## Dataset content

+ + + + + + +

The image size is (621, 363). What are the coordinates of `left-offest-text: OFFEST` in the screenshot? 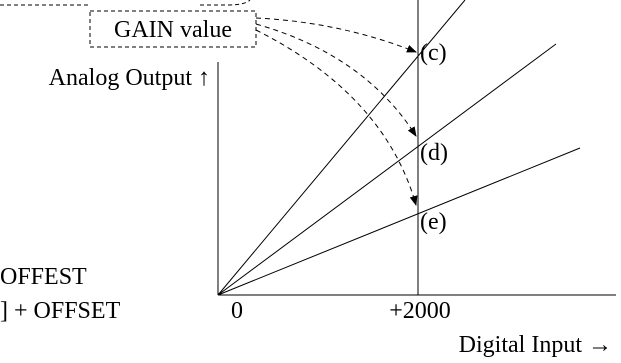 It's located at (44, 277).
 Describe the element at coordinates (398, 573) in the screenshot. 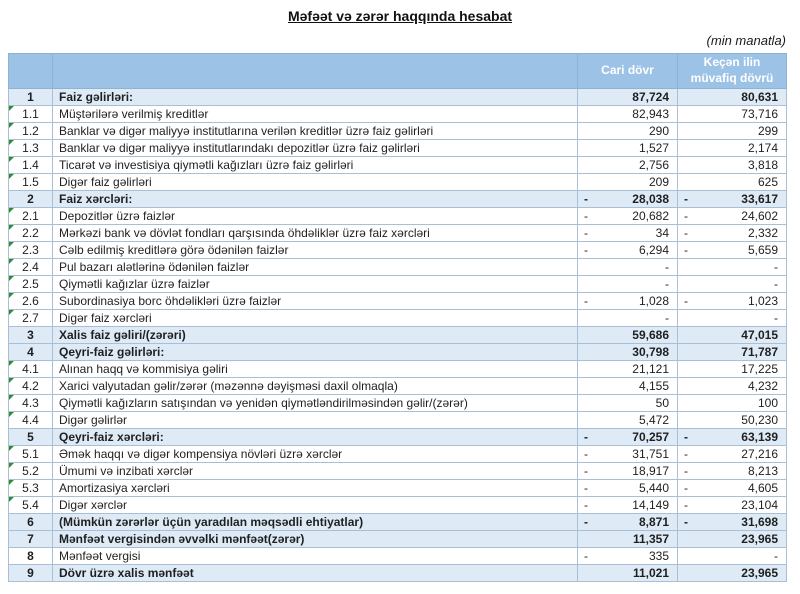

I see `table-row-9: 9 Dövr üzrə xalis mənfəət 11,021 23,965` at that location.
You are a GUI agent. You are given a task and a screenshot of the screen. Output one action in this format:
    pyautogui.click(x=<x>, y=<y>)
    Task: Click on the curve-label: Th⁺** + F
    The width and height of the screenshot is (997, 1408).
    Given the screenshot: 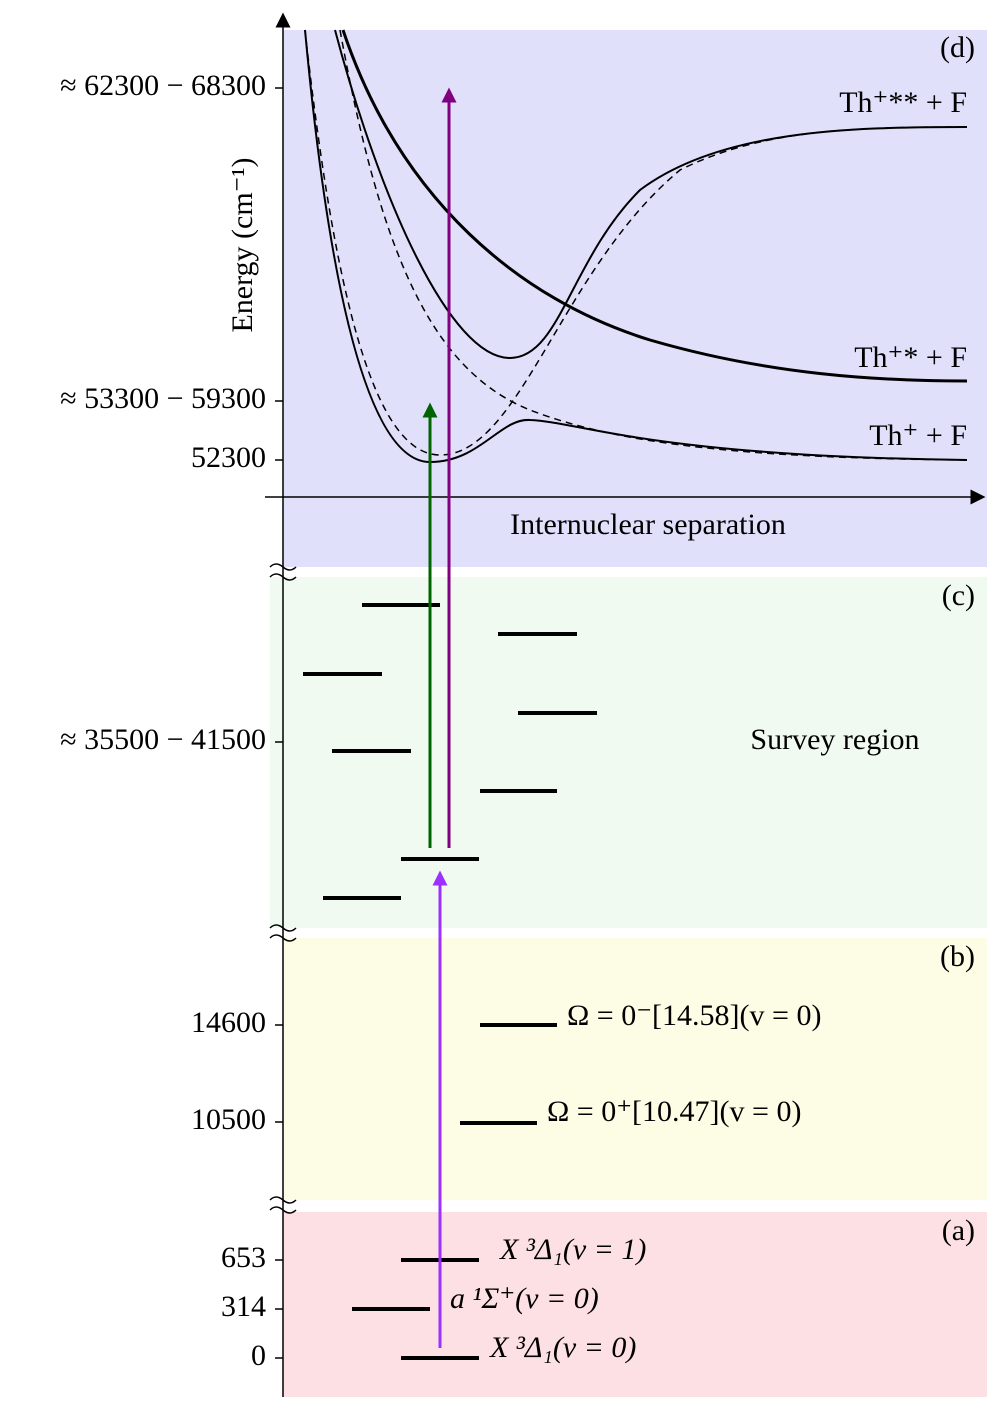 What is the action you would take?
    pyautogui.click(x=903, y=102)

+ + + + + + +

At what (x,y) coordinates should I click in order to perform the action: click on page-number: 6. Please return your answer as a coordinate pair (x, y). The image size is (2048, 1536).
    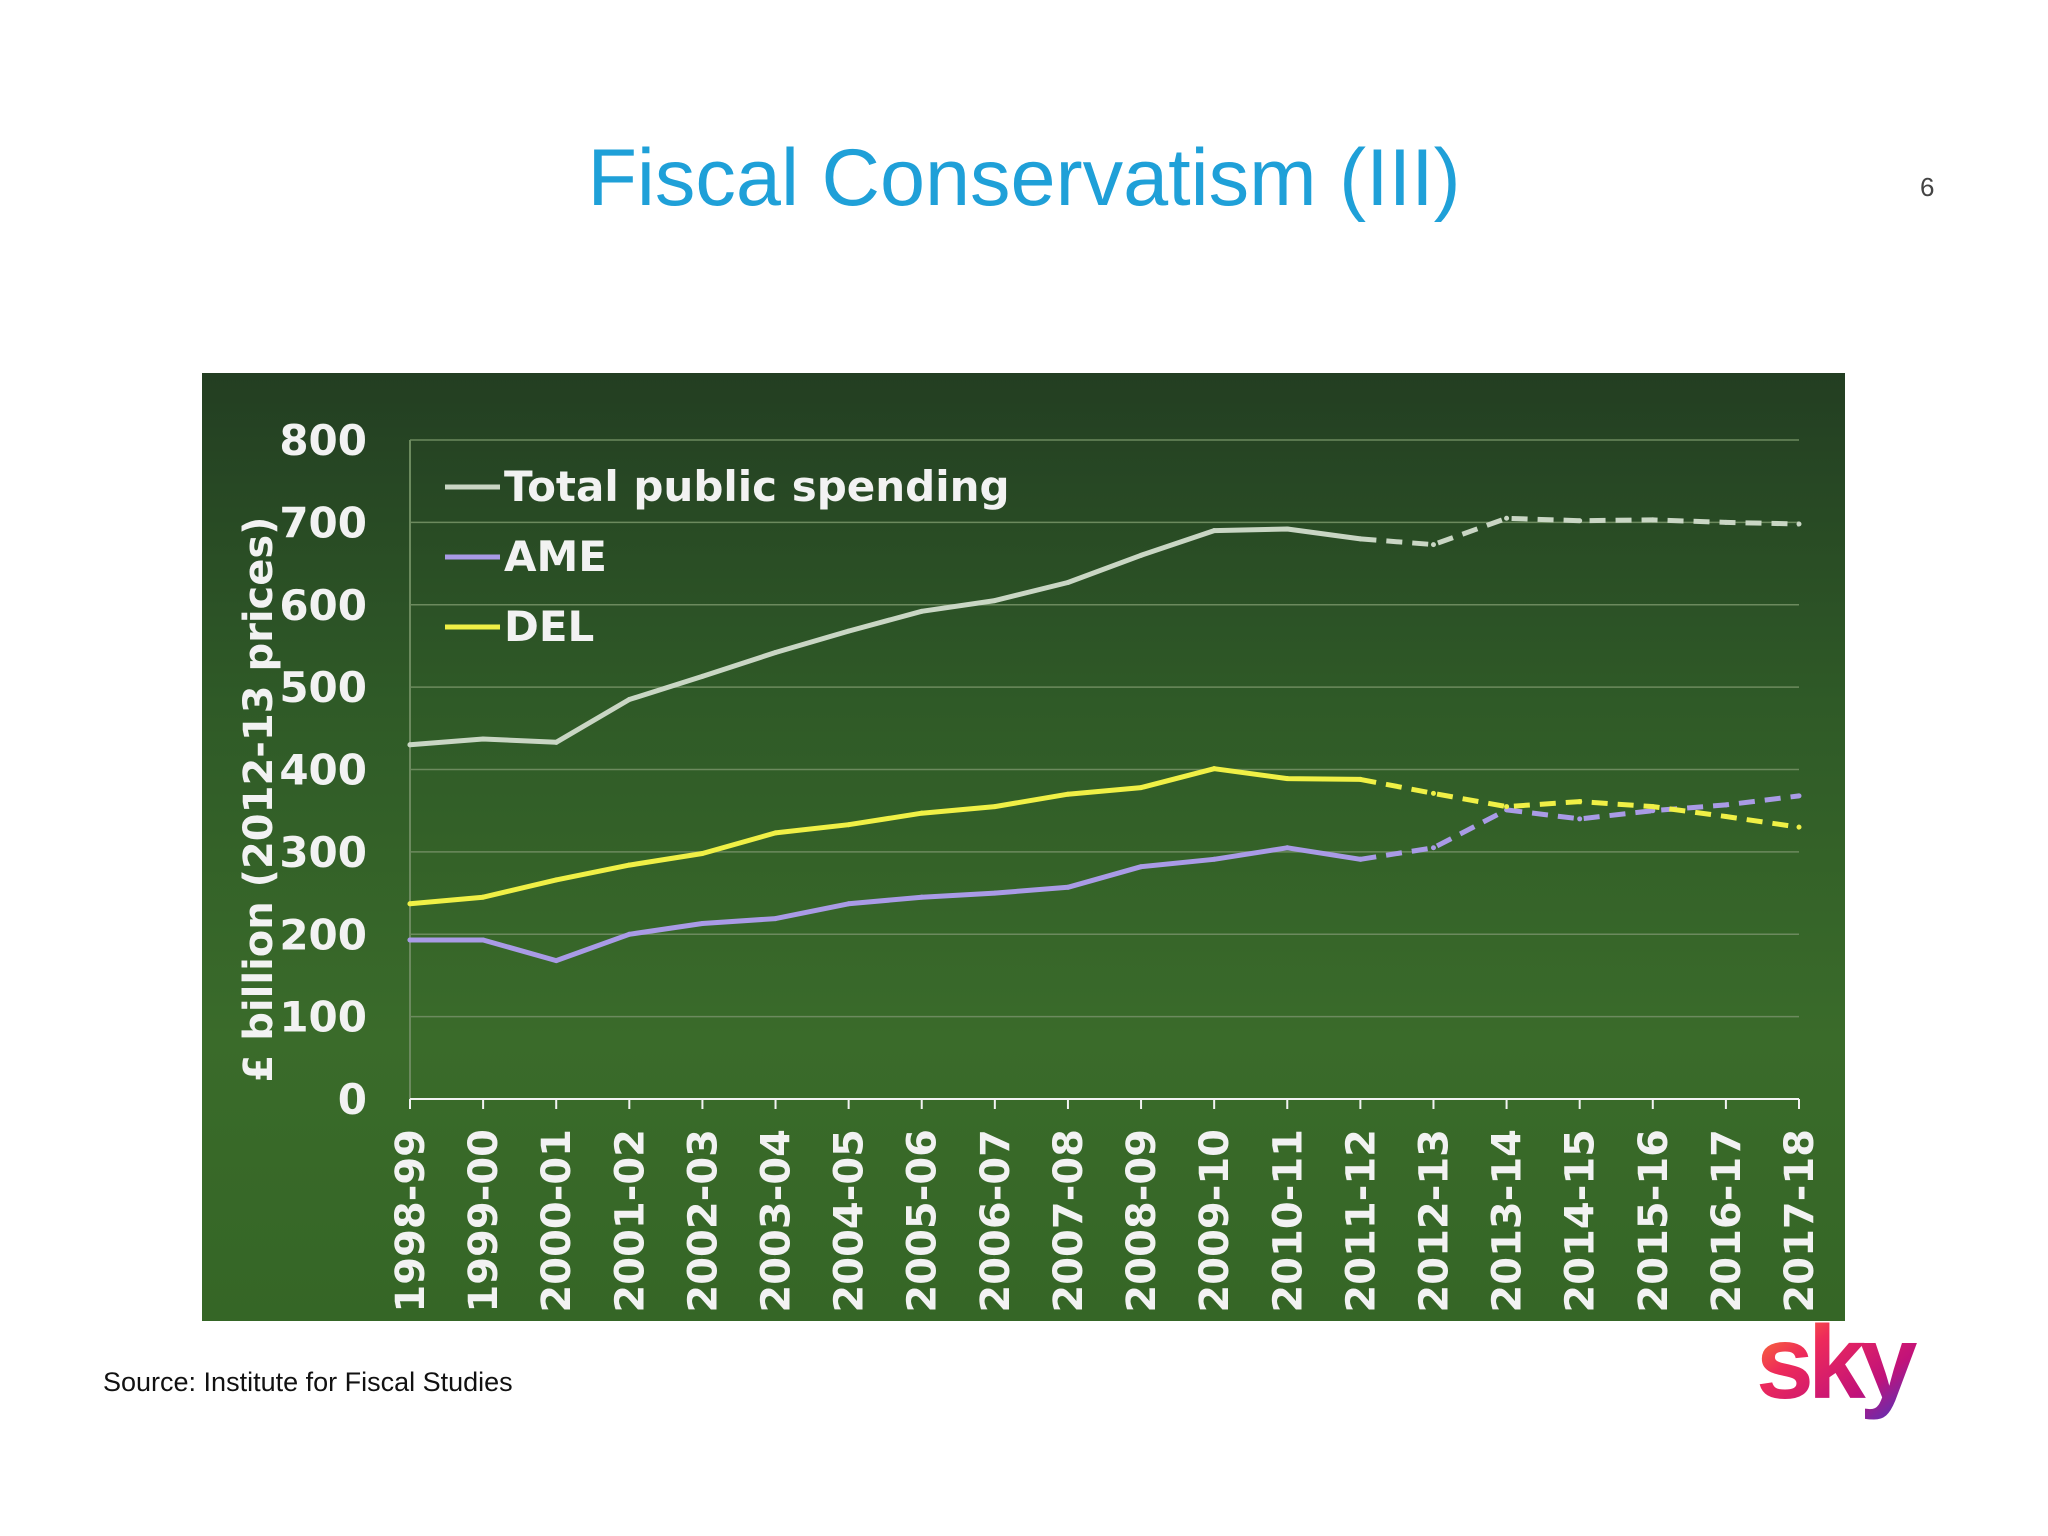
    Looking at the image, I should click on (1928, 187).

+ + + + + + +

## To-do item
Please pick out every line in the rows above that contains the word "should" and copy each one.

## Written solution
At what (x,y) coordinates should I click in order to perform the action: click on page-number: 6. Please return your answer as a coordinate pair (x, y). The image size is (2048, 1536).
    Looking at the image, I should click on (1928, 187).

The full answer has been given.